Objectives: Autism spectrum disorder (ASD) is a neurological condition that affects social communication and causes repetitive behavior. Autistic children often have comorbidities such as epilepsy. Although the co-occurrence of epilepsy and ASD is frequent, the genetic basis for this association is not fully understood. Many cases of ASD and epilepsy remain unresolved without a molecular diagnosis. The purpose of this study was to determine the molecular diagnostic yield in two Saudi families with a single affected offspring with both ASD and epilepsy using whole-exome sequencing (WES).
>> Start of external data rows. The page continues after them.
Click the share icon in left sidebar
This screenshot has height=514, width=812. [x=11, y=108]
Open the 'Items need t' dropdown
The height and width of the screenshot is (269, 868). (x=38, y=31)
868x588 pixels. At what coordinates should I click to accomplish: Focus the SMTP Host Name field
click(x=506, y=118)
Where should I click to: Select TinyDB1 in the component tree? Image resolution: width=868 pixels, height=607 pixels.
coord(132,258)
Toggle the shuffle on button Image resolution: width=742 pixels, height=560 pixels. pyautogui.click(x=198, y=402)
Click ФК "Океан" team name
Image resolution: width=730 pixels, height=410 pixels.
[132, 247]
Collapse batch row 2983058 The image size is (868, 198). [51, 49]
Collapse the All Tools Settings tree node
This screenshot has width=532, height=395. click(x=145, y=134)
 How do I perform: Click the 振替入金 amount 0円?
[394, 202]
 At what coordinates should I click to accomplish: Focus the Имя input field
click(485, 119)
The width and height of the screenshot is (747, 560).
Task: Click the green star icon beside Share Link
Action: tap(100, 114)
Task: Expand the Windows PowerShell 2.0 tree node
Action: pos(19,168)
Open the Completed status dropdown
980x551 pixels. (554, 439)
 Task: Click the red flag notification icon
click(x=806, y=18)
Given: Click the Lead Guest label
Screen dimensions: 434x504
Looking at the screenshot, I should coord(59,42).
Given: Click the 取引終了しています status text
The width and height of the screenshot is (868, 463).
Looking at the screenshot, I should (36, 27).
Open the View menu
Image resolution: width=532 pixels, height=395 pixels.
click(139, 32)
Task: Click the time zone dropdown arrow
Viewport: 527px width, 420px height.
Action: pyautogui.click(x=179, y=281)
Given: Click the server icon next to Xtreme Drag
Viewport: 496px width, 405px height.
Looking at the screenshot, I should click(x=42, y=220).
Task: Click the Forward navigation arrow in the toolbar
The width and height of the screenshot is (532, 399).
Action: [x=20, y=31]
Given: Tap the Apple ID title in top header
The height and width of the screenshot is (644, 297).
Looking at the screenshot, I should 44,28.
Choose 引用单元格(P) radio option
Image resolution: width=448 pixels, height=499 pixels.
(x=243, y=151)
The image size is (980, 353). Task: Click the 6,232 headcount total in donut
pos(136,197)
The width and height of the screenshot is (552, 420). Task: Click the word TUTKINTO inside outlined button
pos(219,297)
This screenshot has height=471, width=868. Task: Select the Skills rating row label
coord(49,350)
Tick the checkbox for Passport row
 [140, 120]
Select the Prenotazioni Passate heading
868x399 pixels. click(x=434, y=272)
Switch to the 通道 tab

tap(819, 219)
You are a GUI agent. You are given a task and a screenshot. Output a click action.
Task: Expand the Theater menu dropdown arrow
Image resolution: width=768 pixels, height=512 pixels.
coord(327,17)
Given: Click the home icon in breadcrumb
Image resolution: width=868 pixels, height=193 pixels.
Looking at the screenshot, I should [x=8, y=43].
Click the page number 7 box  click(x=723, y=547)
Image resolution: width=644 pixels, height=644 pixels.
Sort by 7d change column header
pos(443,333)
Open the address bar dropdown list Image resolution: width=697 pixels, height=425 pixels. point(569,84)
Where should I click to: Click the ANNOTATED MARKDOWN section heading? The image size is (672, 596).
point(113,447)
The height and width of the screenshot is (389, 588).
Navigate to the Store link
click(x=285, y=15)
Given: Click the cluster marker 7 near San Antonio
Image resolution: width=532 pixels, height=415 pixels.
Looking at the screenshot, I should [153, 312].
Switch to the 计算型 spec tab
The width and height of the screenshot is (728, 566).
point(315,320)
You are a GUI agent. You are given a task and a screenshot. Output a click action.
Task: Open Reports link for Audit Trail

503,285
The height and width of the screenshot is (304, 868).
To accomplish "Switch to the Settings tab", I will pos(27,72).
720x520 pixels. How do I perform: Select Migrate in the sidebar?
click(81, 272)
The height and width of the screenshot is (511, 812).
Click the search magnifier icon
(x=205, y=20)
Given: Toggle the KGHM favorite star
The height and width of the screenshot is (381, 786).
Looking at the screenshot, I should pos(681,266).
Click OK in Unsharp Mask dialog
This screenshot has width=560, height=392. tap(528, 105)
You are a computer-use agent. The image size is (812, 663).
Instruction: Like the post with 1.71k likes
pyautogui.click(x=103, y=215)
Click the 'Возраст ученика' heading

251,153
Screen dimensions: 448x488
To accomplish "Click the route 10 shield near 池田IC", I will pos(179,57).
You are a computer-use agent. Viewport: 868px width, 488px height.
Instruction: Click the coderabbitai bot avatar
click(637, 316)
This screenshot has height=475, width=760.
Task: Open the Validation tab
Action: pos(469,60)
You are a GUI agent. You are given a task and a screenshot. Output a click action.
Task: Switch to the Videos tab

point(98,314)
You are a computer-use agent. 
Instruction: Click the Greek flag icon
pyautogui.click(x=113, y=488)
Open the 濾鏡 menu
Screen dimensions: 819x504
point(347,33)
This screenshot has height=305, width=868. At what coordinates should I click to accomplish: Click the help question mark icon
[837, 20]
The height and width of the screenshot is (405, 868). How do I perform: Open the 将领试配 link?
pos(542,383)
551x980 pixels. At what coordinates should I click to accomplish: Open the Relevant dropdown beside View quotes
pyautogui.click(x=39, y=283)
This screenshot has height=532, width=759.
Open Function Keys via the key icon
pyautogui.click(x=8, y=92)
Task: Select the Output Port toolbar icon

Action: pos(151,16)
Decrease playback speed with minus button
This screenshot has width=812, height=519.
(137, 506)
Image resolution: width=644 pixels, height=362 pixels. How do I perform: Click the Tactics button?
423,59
Methods: Pediatric patients were diagnosed by a pediatric psychiatrist and neurologist, and diagnosed according to the diagnostic and statistical manual of mental disorders (DSM-V) criteria. WES was used to analyze the coding region of DNA from the two trios. Enrichment analysis was performed on the final list of genes.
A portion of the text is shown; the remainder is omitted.